Photo of Alun Cairns Alun Cairns Conservative, Vale of Glamorgan

I would have much more respect for the hon. Gentleman if he told the House that that will be his commitment at the next general election.

Photo of Ian Austin Ian Austin Shadow Minister (Work and Pensions)

We will announce our policies for the next election but they will not be to give tax cuts to the wealthiest people in Britain while hammering the poorest. That is what the hon. Gentleman and his colleagues are supporting today.

Photo of Alun Cairns Alun Cairns Conservative, Vale of Glamorgan

It is obvious that there are two options. Either that will not be a commitment going into the next general election, or the Labour Government introduced the only temporary tax rate that would last almost 10 years. I hope the hon. Gentleman will allow me, in the minute I have left, to develop my second point.

On benefits and incomes, it is difficult to believe that out-of-work benefits have increased by 20% since 2007 and that earnings have increased by half that amount.
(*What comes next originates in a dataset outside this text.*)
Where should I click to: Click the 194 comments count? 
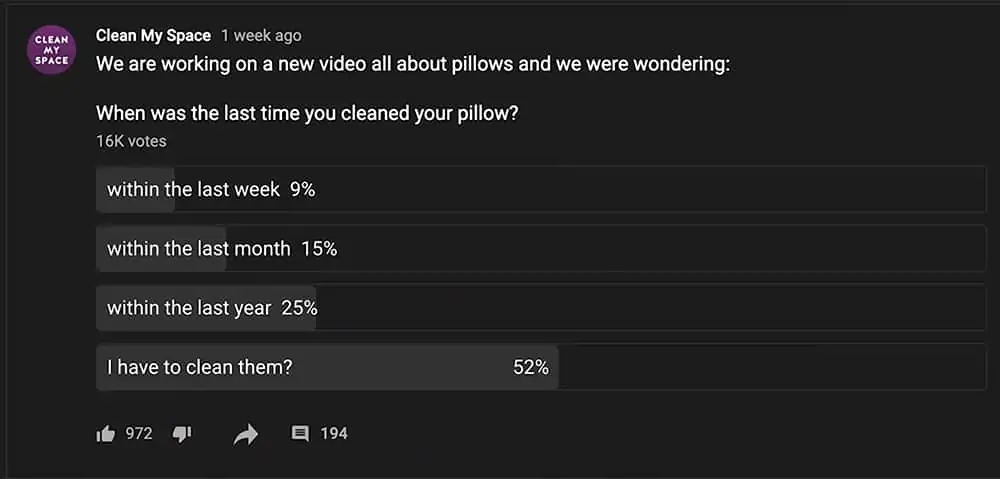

What is the incentive to work? The Labour Government left a marginal rate of tax of 80% for some of the lowest earners and those on benefits. What sort of incentive was that to get people into work? They continue with the same principle in this debate. That inequality must be resolved, particularly given the nation’s debt, the need to encourage people into work and the demand for structural changes in the economy to deliver growth. It is Labour’s policy to increase spending, taxes and benefits and to take us into a further spiral of increased borrowing, spending and taxes. The people will not stand for it.

Photo of Anne Begg Anne Begg Chair, Work and Pensions Committee, Chair, Work and Pensions Committee 4:10, 8 January 2013

I have sat through a lot of annual debates on benefits uprating, but I have never seen a turnout quite like this. Very often the number of hon. Members in the Chamber is less than double figures. I hope today’s turnout reflects the importance of the debate. The votes tonight will have a profound effect on many of the most vulnerable and poorest people in our society, whether they are in or out of work. Based on the decisions we take tonight, for some families it will not be a case of whether to eat or heat. Towards the end of the two weeks or the month when universal credit is introduced, some families might have a few days when the children get neither food nor heating, unless food banks, which are increasing, come to the rescue. We should not wish that on our society in the 21st century.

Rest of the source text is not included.